(Dataset rows)
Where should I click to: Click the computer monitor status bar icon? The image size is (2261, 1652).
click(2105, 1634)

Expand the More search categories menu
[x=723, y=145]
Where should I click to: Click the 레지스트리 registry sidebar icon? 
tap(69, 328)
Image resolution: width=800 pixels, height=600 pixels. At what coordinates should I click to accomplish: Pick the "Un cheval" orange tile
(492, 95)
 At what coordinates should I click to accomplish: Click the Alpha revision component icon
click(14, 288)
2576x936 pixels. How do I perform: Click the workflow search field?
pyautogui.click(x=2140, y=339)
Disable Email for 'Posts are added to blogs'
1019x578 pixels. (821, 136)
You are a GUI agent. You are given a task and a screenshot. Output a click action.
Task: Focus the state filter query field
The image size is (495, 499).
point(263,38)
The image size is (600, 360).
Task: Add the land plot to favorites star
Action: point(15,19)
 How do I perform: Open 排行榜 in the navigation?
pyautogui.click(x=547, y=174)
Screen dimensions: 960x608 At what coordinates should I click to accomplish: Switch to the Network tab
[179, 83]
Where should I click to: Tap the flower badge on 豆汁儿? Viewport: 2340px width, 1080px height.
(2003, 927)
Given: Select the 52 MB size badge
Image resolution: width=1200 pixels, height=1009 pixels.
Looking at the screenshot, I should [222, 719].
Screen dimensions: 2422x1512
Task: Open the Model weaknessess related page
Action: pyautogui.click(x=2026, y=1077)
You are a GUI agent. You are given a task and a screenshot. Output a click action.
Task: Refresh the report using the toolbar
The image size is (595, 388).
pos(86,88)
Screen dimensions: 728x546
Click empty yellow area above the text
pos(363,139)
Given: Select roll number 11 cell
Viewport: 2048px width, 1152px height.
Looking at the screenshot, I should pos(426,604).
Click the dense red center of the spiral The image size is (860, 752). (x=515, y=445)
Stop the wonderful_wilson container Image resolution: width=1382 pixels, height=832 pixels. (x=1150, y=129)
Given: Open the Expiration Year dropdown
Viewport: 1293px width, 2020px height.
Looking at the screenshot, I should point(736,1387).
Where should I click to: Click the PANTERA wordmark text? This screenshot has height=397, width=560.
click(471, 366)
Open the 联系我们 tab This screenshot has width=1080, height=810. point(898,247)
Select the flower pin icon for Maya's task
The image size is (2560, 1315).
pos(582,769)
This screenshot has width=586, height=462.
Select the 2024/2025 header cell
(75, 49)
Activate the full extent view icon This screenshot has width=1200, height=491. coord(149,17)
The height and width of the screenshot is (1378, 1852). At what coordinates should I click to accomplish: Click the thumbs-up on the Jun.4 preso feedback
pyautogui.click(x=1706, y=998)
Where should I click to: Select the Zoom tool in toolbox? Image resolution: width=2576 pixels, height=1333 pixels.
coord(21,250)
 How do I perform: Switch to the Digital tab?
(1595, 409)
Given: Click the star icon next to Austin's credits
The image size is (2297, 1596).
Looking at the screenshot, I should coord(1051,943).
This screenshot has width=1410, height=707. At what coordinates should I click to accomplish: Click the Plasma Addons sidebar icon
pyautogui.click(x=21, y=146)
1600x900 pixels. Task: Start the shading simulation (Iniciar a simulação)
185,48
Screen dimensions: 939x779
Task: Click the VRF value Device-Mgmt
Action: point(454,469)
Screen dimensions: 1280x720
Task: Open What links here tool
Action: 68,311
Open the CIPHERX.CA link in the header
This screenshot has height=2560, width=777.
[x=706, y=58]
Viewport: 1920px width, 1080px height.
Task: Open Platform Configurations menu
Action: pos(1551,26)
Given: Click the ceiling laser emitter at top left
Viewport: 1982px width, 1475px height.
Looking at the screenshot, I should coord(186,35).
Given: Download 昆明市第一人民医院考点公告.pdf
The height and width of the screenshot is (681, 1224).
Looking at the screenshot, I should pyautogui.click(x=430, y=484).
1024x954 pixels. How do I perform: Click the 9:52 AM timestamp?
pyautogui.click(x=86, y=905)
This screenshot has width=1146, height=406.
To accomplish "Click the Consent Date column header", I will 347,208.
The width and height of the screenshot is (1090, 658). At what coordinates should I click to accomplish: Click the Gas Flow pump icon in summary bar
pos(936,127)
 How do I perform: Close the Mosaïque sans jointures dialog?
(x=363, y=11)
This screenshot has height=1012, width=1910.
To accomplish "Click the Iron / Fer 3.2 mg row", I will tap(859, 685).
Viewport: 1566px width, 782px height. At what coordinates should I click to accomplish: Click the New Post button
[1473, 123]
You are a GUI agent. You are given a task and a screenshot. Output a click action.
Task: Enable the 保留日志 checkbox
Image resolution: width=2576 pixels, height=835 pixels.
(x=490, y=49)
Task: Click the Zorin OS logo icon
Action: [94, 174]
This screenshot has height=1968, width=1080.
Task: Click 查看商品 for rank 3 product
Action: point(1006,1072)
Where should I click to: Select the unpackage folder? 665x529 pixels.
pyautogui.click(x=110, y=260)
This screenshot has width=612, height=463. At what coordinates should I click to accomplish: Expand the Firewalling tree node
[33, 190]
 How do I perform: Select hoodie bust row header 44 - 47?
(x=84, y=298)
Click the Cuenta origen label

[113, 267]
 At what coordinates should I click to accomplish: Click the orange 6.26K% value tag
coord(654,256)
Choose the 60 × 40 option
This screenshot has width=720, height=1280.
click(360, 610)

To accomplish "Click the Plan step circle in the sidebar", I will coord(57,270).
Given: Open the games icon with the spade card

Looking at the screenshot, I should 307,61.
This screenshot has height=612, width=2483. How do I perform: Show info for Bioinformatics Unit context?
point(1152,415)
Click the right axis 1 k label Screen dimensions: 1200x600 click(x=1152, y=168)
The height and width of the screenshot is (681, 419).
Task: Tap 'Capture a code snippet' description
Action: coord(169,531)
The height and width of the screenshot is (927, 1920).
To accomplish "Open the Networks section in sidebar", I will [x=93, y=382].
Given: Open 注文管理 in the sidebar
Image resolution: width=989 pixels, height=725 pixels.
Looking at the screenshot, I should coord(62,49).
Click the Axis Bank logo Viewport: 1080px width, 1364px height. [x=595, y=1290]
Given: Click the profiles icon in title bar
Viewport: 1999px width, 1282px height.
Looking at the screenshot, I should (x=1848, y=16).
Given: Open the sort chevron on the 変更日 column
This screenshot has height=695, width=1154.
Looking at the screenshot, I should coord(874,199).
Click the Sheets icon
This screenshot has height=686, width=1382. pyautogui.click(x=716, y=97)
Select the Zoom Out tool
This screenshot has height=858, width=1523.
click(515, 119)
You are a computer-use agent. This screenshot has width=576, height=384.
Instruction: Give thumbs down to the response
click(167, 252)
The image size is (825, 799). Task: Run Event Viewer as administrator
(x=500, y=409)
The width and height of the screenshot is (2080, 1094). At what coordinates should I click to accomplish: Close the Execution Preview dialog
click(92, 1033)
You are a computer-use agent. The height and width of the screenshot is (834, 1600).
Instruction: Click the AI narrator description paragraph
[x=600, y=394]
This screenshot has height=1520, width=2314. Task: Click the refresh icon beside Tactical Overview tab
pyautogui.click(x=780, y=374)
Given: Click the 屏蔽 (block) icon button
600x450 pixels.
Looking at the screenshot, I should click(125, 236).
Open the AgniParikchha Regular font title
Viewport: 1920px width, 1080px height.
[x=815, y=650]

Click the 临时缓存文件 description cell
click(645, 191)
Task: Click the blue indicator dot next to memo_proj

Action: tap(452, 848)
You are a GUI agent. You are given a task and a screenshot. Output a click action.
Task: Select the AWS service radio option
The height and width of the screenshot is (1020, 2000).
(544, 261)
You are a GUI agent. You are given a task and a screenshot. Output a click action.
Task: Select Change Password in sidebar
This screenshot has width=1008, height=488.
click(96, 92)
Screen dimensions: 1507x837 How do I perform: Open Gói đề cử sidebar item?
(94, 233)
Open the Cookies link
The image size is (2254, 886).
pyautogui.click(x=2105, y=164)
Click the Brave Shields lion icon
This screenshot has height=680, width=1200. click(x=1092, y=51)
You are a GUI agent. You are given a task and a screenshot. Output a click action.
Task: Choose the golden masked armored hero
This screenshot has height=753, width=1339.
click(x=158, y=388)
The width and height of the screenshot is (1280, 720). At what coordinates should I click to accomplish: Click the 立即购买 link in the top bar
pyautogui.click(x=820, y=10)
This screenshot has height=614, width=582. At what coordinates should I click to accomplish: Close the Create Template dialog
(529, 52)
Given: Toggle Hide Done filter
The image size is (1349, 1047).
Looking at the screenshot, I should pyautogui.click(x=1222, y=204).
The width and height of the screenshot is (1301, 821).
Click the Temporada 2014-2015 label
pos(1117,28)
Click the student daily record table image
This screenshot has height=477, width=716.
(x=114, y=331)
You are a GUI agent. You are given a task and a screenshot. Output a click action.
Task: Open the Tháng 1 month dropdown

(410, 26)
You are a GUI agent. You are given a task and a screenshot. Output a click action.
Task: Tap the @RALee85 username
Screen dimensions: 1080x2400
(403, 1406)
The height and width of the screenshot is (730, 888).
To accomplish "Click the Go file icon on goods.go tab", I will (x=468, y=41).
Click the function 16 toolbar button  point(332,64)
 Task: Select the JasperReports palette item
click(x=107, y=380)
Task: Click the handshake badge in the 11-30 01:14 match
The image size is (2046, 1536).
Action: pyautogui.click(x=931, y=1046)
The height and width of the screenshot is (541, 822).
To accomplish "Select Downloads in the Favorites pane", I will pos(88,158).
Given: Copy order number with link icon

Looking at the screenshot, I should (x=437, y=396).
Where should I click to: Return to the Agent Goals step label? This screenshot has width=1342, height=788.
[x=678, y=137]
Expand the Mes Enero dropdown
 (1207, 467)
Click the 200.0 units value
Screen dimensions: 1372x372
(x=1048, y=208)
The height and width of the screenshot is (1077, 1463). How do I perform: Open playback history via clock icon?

* _Written problem_
Can you copy the records word for word, starting at the line that has "Given: Open the Expiration Year dropdown" and stopping after the line that has "Open the 联系我们"?

* _Written response_
Given: Open the Expiration Year dropdown
Viewport: 1293px width, 2020px height.
Looking at the screenshot, I should point(736,1387).
Where should I click to: Click the PANTERA wordmark text? This screenshot has height=397, width=560.
click(471, 366)
Open the 联系我们 tab This screenshot has width=1080, height=810. point(898,247)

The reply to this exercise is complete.